# Task details
Leave out the pictures and output exactly the lines below from the one with "Where should I" down to the one with "Task: Delete configuration", both of them included.

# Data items
■ ■ ■

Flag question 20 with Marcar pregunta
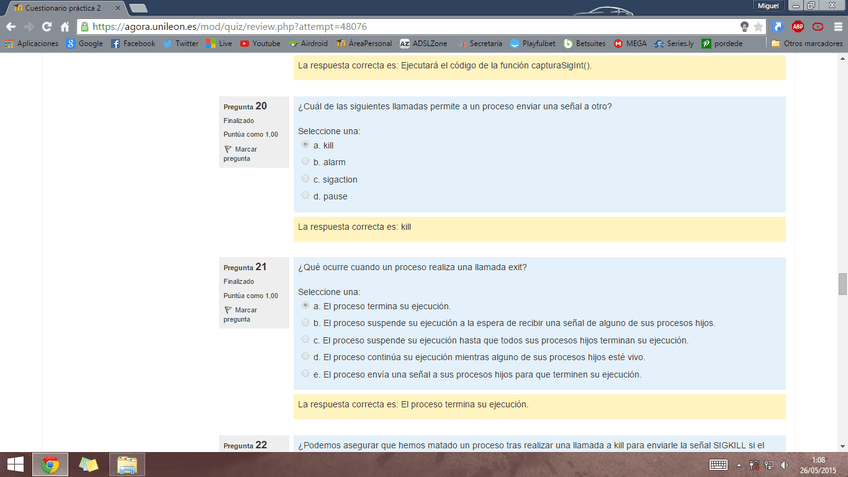pyautogui.click(x=240, y=153)
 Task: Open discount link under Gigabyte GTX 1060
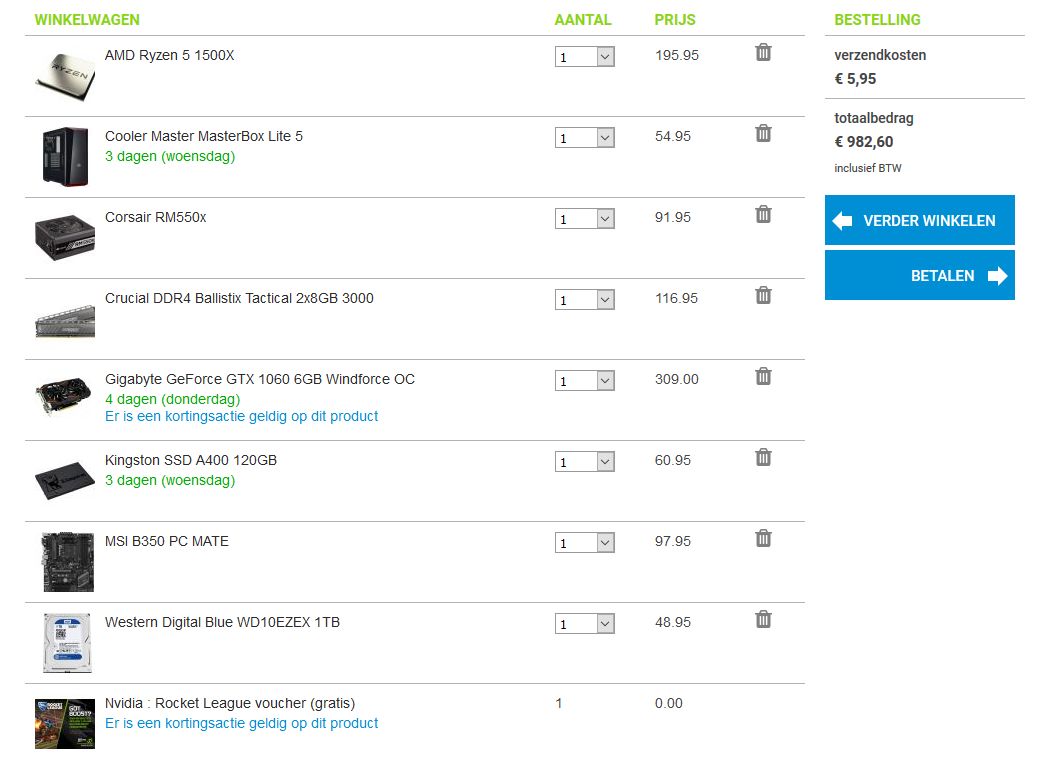[x=241, y=416]
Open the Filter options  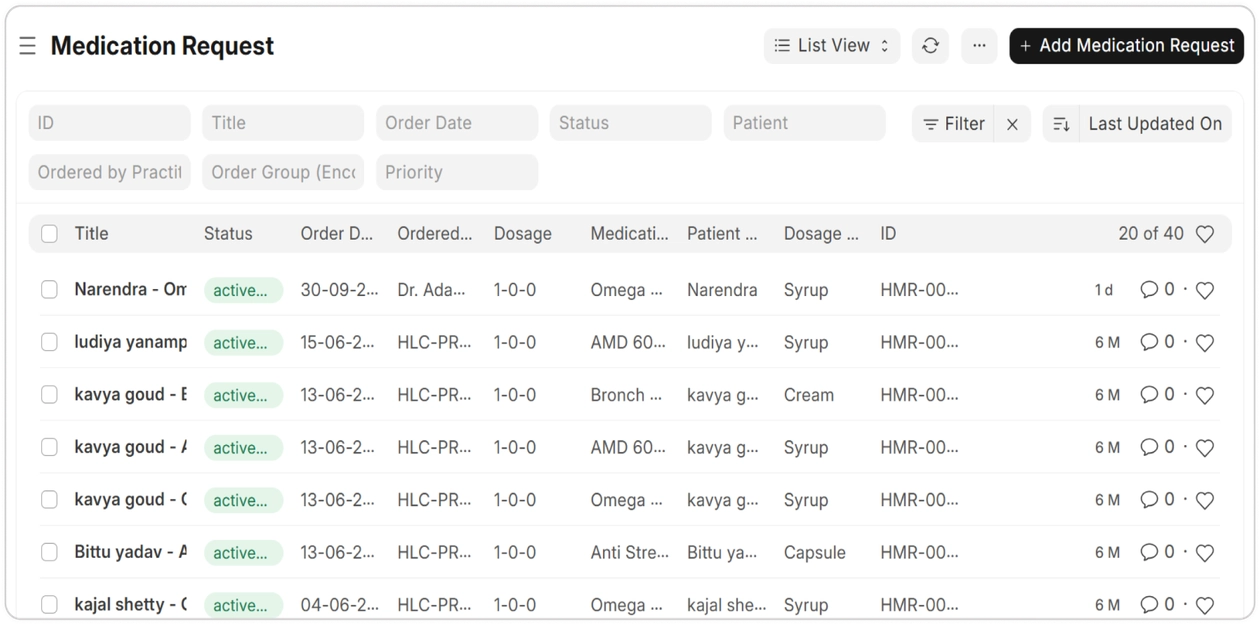(954, 124)
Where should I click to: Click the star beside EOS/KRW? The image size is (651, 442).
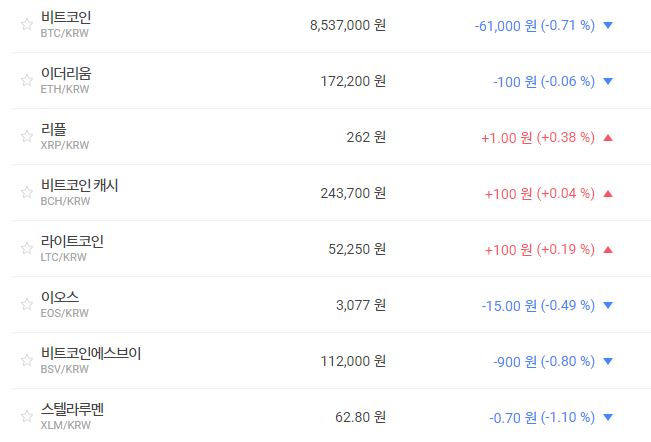[x=27, y=305]
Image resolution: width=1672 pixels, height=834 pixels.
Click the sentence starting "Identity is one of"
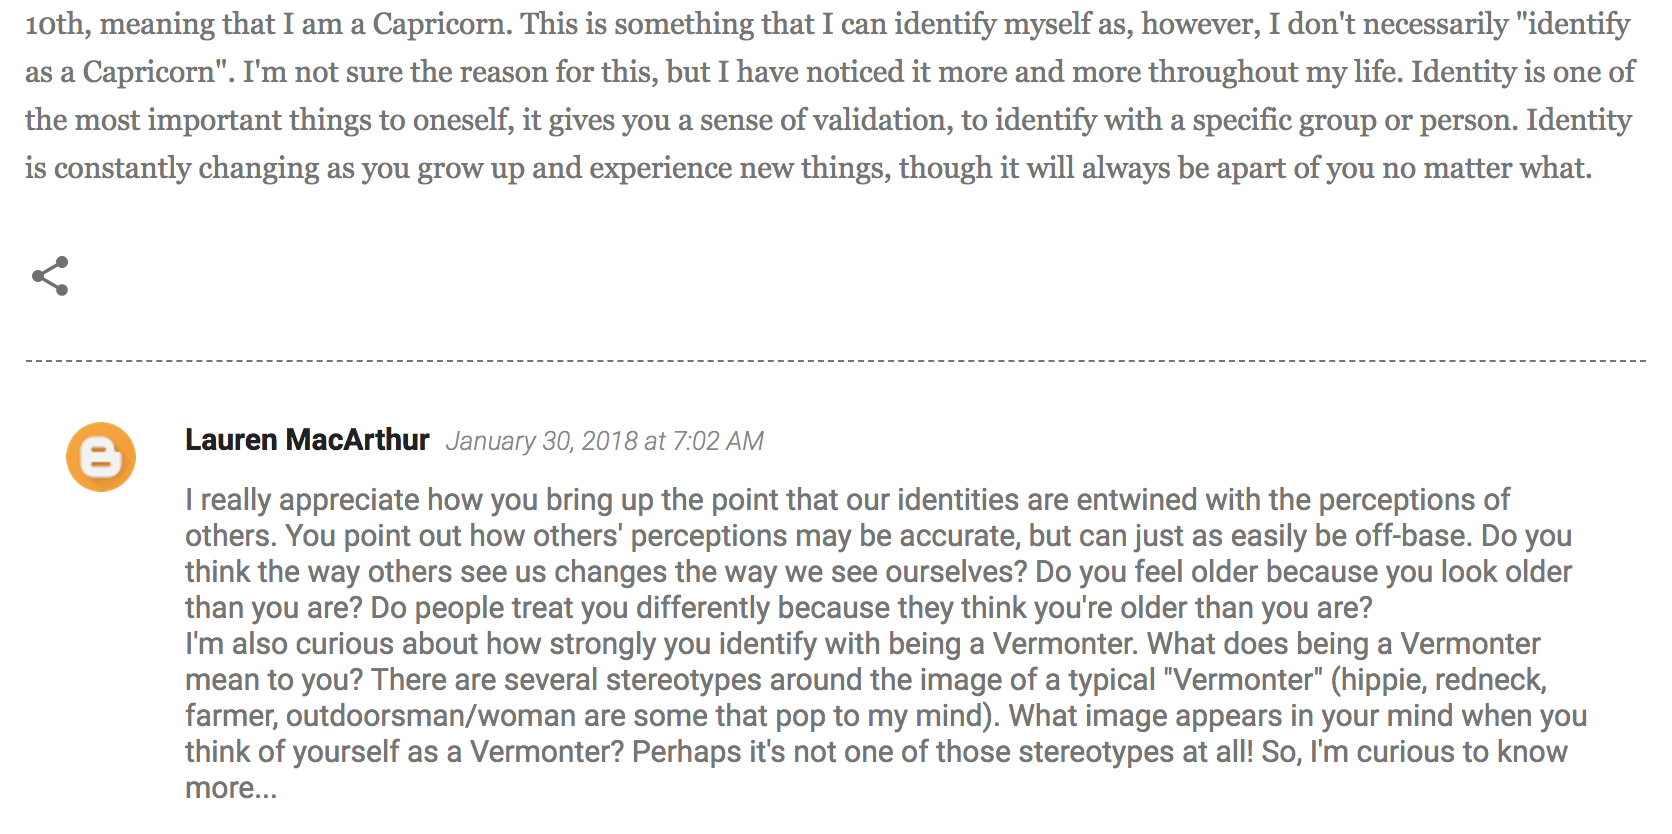coord(1523,72)
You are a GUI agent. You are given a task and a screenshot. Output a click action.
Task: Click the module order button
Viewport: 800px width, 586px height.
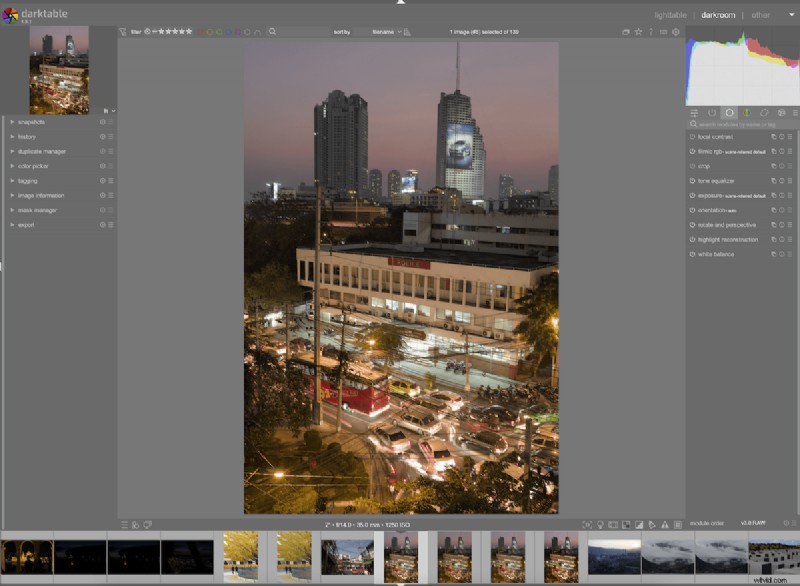pyautogui.click(x=706, y=522)
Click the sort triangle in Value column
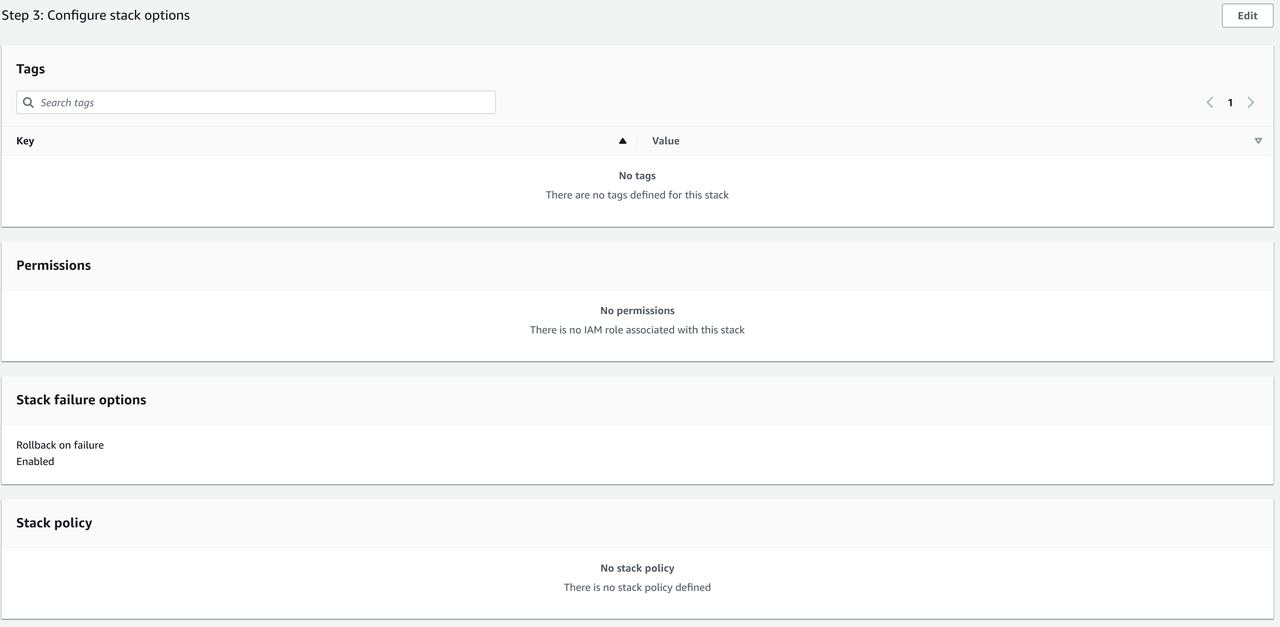 (1258, 141)
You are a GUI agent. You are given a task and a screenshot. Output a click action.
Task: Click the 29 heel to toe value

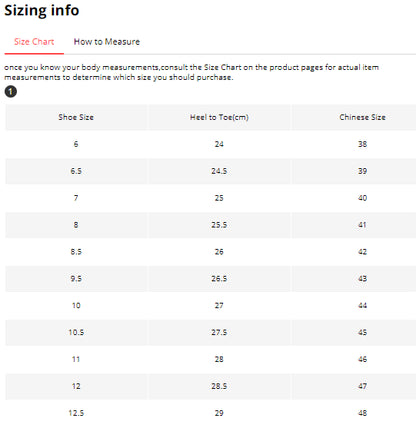pyautogui.click(x=219, y=413)
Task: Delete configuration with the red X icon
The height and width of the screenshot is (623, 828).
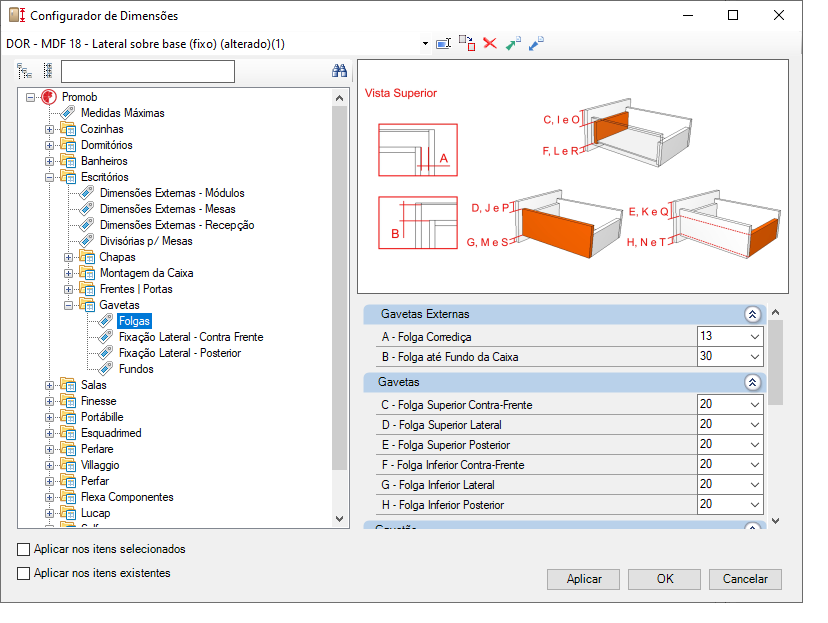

■ ■ ■

# Written answer
Where should I click to: Click the star beside EOS/KRW? The image size is (651, 442).
[x=27, y=305]
Image resolution: width=1672 pixels, height=834 pixels.
Click the sentence starting "Identity is one of"
coord(1523,72)
You are a GUI agent. You are given a task and a screenshot. Output a click action.
Task: Click the module order button
Viewport: 800px width, 586px height.
pyautogui.click(x=706, y=522)
Click the sort triangle in Value column
 (1258, 141)
You are a GUI agent. You are given a task and a screenshot. Output a click action.
Task: Click the 29 heel to toe value

pyautogui.click(x=219, y=413)
Task: Delete configuration with the red X icon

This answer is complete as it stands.